*READING TEXT*
----
Passing the Baton on the Reality Blog Award

Last week Matthew Wright awarded me the Reality Blog Award. I was surprised and, of course, delighted. Thank you, Matthew. His is my favorite, number-one most-read blog so it’s annoying I can’t turn around and nominate him for this award since nominating awesome bloggers is a part of the responsibility of winning it, but there you have it.

The award also requires me to answer several questions:

If you could change something what would you change? Well, I have to say I’m not in love with this whole mortality thing so if we could all live forever, well, that would be great.

If you could relive one day what would it be? This one was a stumper for me. I guess I don’t dwell much in the past. I’ve had wonderful days that I’d happily relive: the day I eloped to Chicago with my now-husband of 22 years, the day I gave birth to my only child, the first time I saw the Bavarian Alps when I was ten…but I guess I would have to choose, over all of them, any day with my Dad, gone now these past 25 years.
----
*DATA SHOWN*
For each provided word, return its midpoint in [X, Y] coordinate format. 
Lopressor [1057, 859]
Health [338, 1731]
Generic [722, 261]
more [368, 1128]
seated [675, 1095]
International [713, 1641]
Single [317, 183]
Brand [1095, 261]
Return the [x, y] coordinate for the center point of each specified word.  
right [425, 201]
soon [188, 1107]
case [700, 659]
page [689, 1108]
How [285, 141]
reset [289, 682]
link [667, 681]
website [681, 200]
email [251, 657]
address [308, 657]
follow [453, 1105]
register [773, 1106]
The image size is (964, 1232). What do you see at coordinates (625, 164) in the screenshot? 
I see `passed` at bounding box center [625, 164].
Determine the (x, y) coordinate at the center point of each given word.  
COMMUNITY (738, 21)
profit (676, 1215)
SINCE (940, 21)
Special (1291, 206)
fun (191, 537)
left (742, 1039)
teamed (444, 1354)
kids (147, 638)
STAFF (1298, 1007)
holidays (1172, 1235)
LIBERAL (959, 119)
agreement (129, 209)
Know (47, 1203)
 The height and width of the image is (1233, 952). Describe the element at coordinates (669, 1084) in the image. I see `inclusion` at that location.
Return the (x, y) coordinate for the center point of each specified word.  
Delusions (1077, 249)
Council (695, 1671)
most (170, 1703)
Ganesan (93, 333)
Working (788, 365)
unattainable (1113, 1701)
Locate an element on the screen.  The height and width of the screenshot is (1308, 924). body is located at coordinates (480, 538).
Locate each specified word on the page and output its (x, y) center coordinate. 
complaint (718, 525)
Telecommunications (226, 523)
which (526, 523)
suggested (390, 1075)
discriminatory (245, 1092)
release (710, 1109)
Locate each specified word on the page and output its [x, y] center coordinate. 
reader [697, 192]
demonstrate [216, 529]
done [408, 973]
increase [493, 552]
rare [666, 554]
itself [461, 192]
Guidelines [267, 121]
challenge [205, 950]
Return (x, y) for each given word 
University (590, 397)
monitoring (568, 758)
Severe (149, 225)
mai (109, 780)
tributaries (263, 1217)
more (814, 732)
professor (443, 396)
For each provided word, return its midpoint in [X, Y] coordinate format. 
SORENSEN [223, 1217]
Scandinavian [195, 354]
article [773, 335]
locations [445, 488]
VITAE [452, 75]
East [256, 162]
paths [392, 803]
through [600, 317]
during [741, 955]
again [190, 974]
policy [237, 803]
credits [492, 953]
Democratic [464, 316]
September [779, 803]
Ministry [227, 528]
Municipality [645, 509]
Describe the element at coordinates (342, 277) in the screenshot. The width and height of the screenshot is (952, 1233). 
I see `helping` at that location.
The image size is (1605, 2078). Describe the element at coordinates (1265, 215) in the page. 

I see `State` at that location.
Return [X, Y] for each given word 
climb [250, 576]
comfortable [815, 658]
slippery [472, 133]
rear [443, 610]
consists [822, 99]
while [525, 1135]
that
----
Copy the whole blog post on the Reality Blog Award word for word, from the title to the last line.

*ANSWER TO THE TASK*
Passing the Baton on the Reality Blog Award

Last week Matthew Wright awarded me the Reality Blog Award. I was surprised and, of course, delighted. Thank you, Matthew. His is my favorite, number-one most-read blog so it’s annoying I can’t turn around and nominate him for this award since nominating awesome bloggers is a part of the responsibility of winning it, but there you have it.

The award also requires me to answer several questions:

If you could change something what would you change? Well, I have to say I’m not in love with this whole mortality thing so if we could all live forever, well, that would be great.

If you could relive one day what would it be? This one was a stumper for me. I guess I don’t dwell much in the past. I’ve had wonderful days that I’d happily relive: the day I eloped to Chicago with my now-husband of 22 years, the day I gave birth to my only child, the first time I saw the Bavarian Alps when I was ten…but I guess I would have to choose, over all of them, any day with my Dad, gone now these past 25 years.